DOCUMENT
## begin
Given their stability, porosity and promising sensing properties, it is vital for the sensing behavior of fluorescent MOFs to be reproducible and fully understood. Our interest in preparing composite ratiometric sensors for Fe3+ ion detection in devices deployable in mineral processing led us to a Eu MOF (EuOHBDC) reported by Xu et al.23, the first MOF reported in the literature as a ratiometric ferric ion sensor (for a summary of recent reported MOFs for ferric ion sensing, refer to the Supporting Information (SI, Table S1). This MOF, which was synthesized from 2-methoxyterephthalic acid and Eu(NO3)3, was described to possess a rare ligand-based ratiometric response to Fe3+ ion concentration, resulting from interactions between Fe3+ ions and the OH group of the ligand, whereby the OH group was reported to arise from an in-situ demethylation of the methoxy moiety during MOF synthesis.
## end
SUPPLIED RECORDS
## begin
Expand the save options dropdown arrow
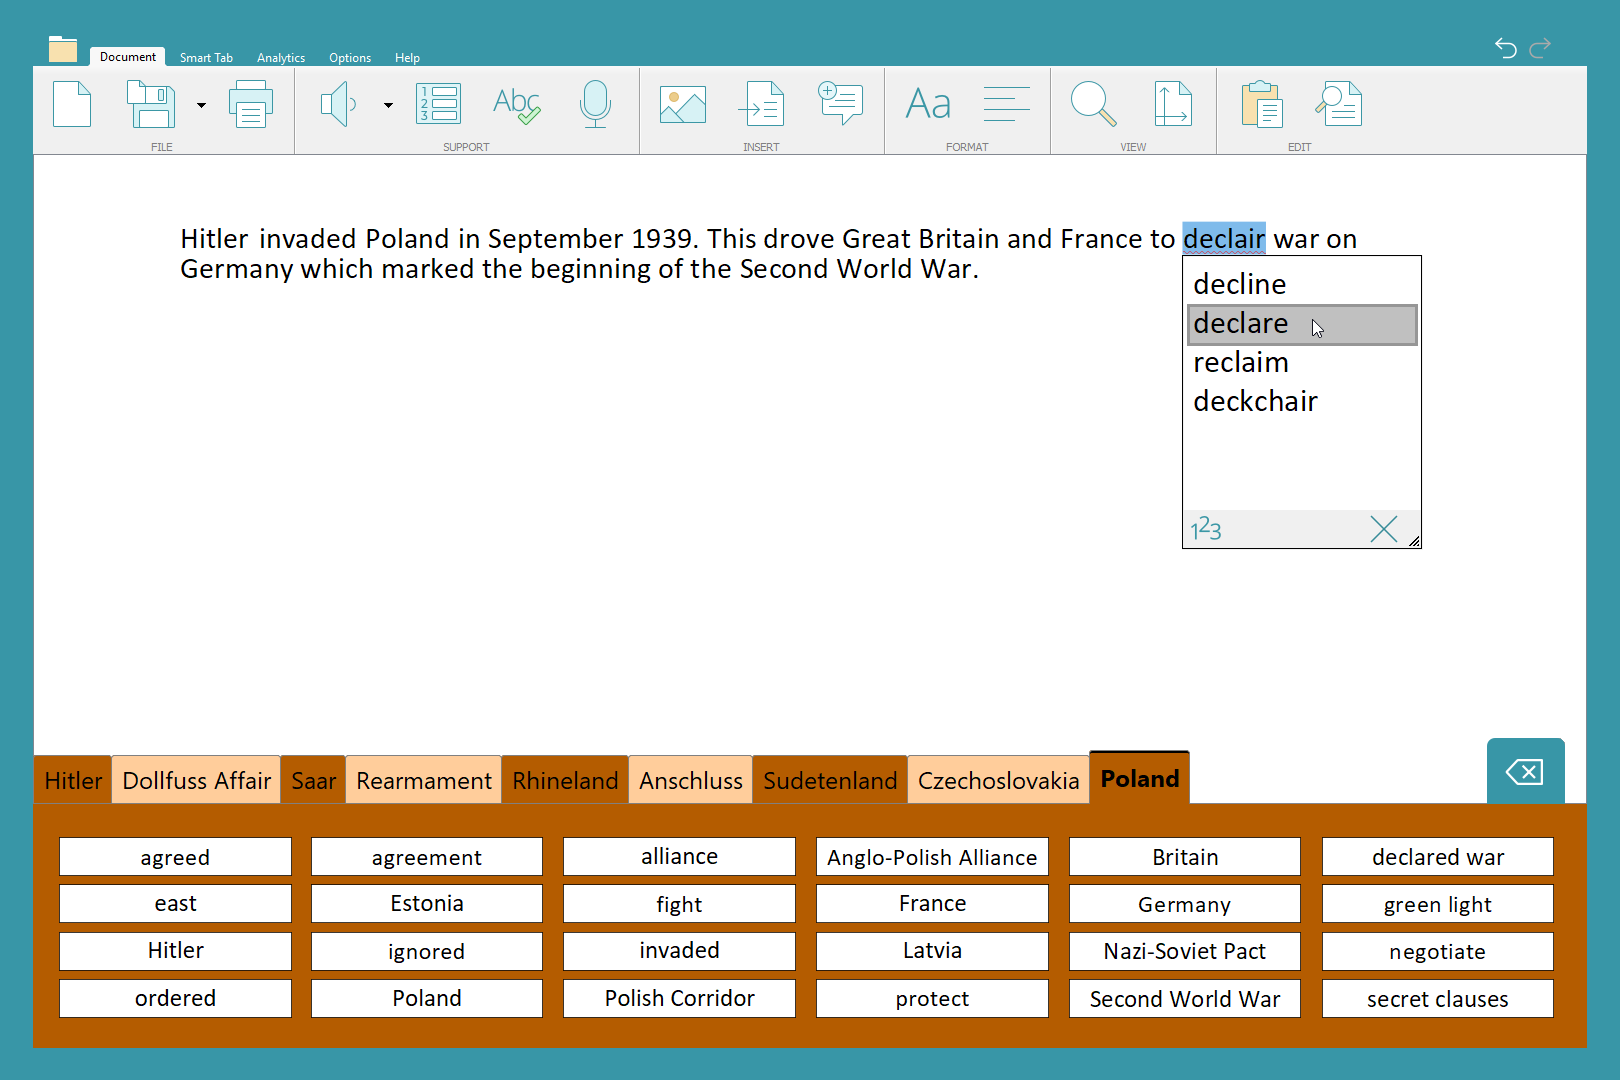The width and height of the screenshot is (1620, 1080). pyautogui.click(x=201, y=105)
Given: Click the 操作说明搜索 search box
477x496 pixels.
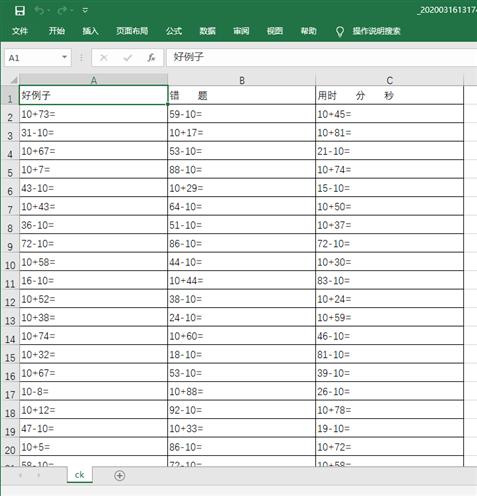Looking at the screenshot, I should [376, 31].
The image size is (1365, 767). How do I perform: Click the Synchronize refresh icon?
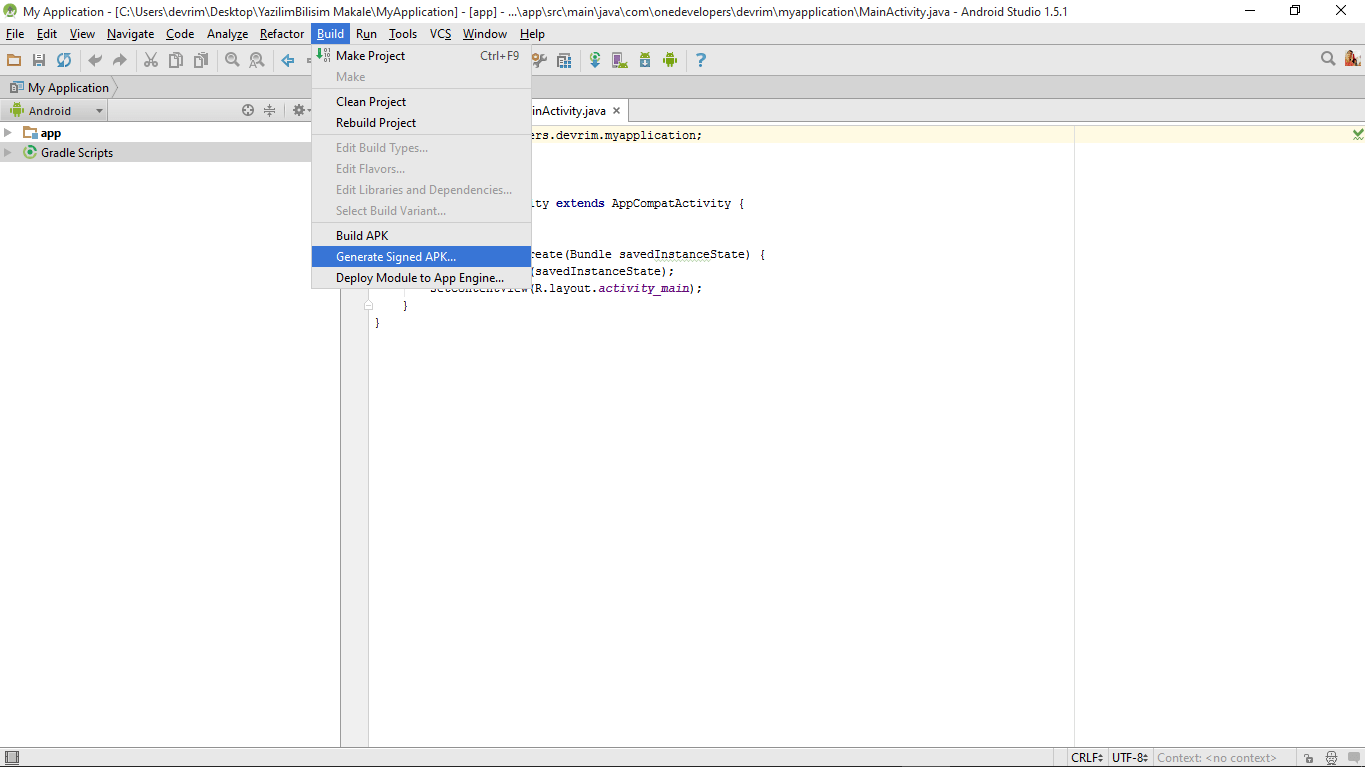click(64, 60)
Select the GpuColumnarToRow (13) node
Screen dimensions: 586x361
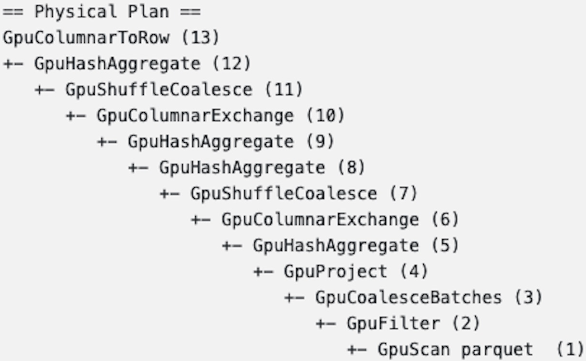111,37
## end
TASK DETAILS
Copy out the part of the passage on the europium MOF sensor that begins at the words "Given their stability, porosity" and stops after "during MOF synthesis.".

TASK OUTPUT
Given their stability, porosity and promising sensing properties, it is vital for the sensing behavior of fluorescent MOFs to be reproducible and fully understood. Our interest in preparing composite ratiometric sensors for Fe3+ ion detection in devices deployable in mineral processing led us to a Eu MOF (EuOHBDC) reported by Xu et al.23, the first MOF reported in the literature as a ratiometric ferric ion sensor (for a summary of recent reported MOFs for ferric ion sensing, refer to the Supporting Information (SI, Table S1). This MOF, which was synthesized from 2-methoxyterephthalic acid and Eu(NO3)3, was described to possess a rare ligand-based ratiometric response to Fe3+ ion concentration, resulting from interactions between Fe3+ ions and the OH group of the ligand, whereby the OH group was reported to arise from an in-situ demethylation of the methoxy moiety during MOF synthesis.